Solving by using cylindrical shell method

[kira137]

Homework Statement

Evaluate using the cylindrical shell method, the volume of the solid of revolution obtained by rotating the region enclosed by the curves y=x^3, y=-x and y=1 around the line y=-1.

The attempt at a solution

The answer is suppose to be 127(pi)/42 but I keep getting 169(Pi)/42.

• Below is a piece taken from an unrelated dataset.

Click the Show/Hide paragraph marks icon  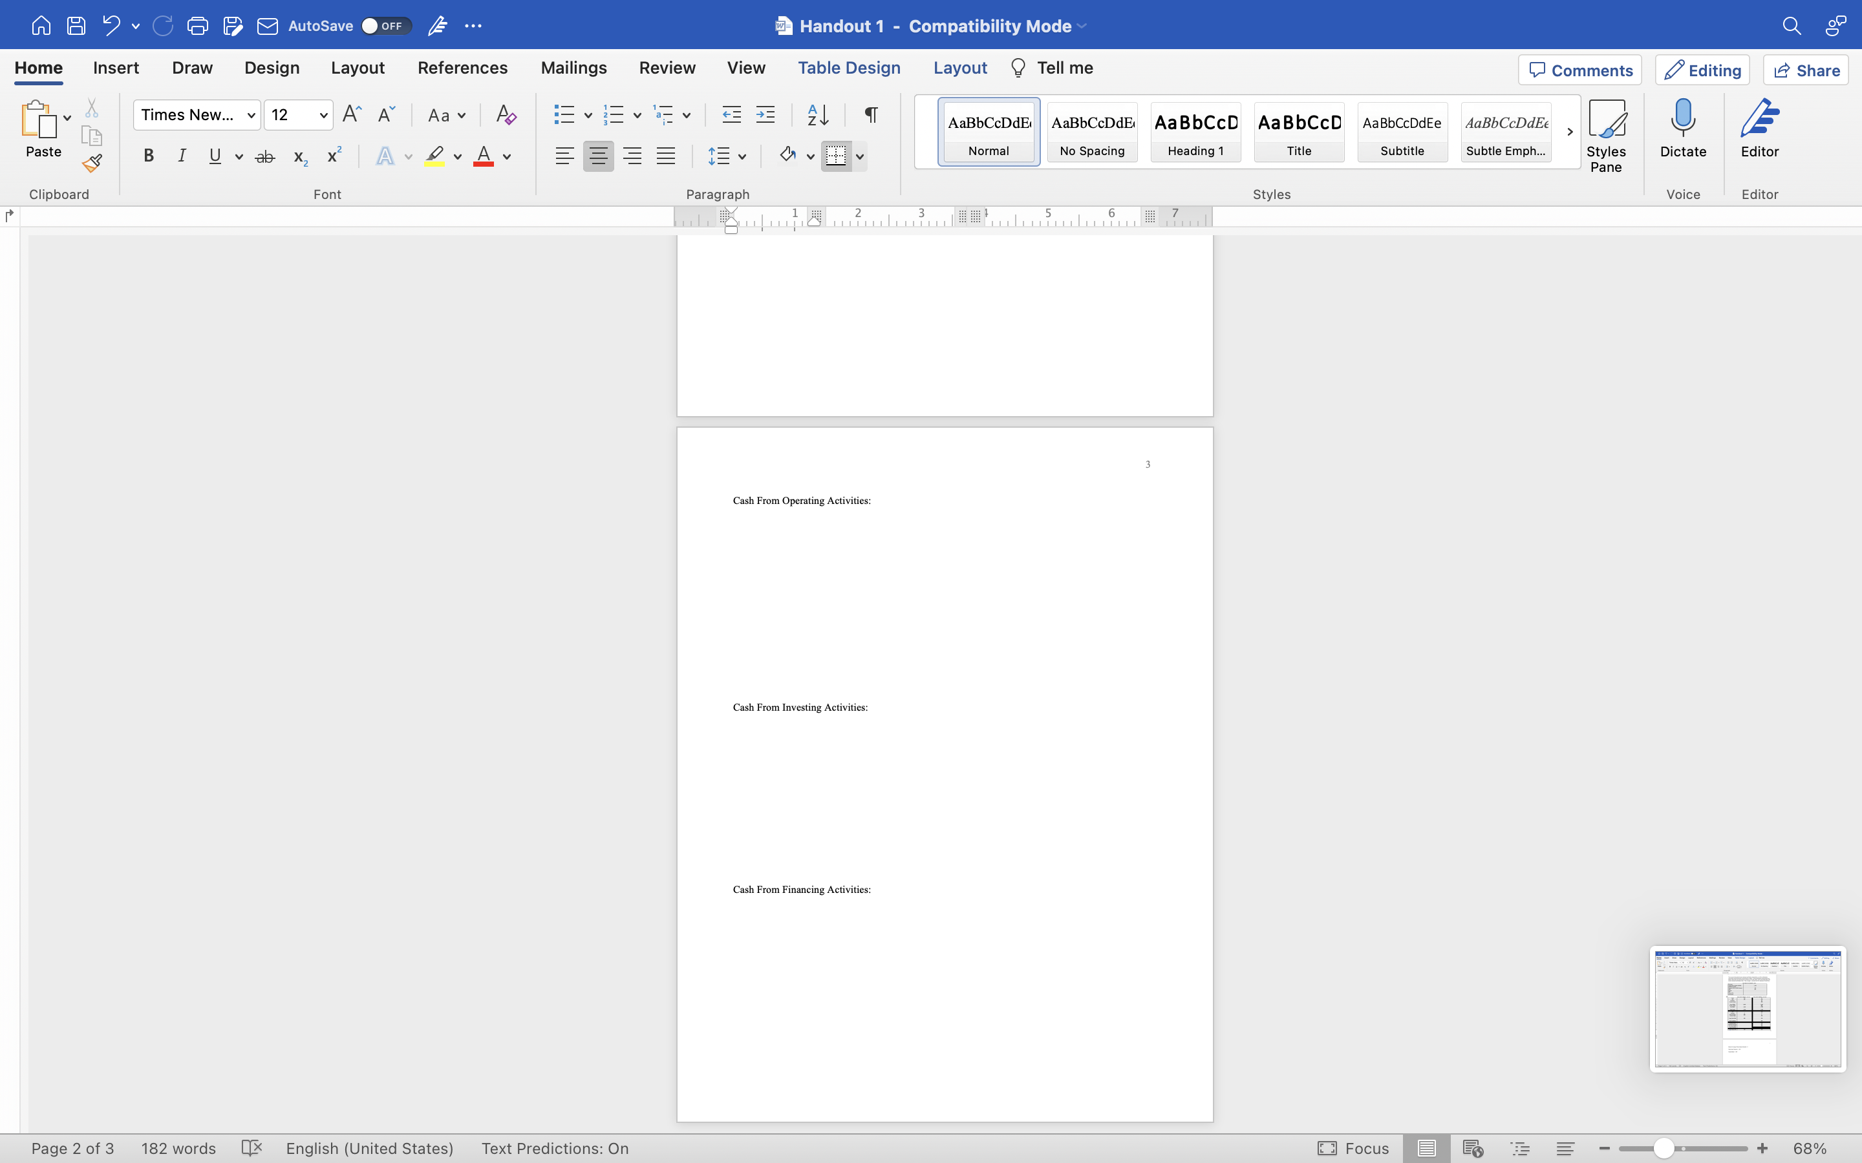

I first changed y=x^3 to x= y^(1/3) and y=-x to x=-y
then found radius = y+1
then height as y^(1/3)+y

then plugged into cylindrical formula.

1
S 2(pi)(y+1)(y^(1/3)+y) dy =
0

,,,,,,,1
2(pi) S y^(4/3)+y^2+y^(1/3)+y dy =
,,,,,,,0

2(pi) [(y^(7/3)/7/3) + (y^3)/3 + ((y^4/3)/4/3) +(y^2)/2] 0 to 1 =

2(pi) [3/7 + 1/3 + 3/4 + 1/2] =

2(pi) [36/84 + 28/84 + 63/84 + 42/84] =

2(pi)(169/84) = 338(pi)/84 = 169(pi)/42

I'm not sure where I went wrong.. I went over and over but I couldn't find out the problem.

your help is greatly appreciated, thank you!

 

[Elucidus]

Both my hand calculations and computer algebra system agree that

[tex]2\pi \int_{0}^{1} (y+1)(y^{1/3}+y)\; dy = \frac{169 \pi}{42}.[/tex]

Assuming that the region and axis of revolution are correct as stated, I believe your answer is correct.

Assuming that the boundary curves are correct and the axis of revolution is incorrect, I determined that in order to arrive at the official answer, the axis of revolution must be the line y = -3/5 (which I highly doubt would have been misconstrued as -1). I don't know what to tell you, other than to make sure you've copied the question correctly and if so, speak to your instructor. Solution manuals have been known to be wrong.

--Elucidus

 

[kira137]

My instructor mailed the class saying that the actual answer is 169(pi)/42.

I appreciate you going over the question, thank you!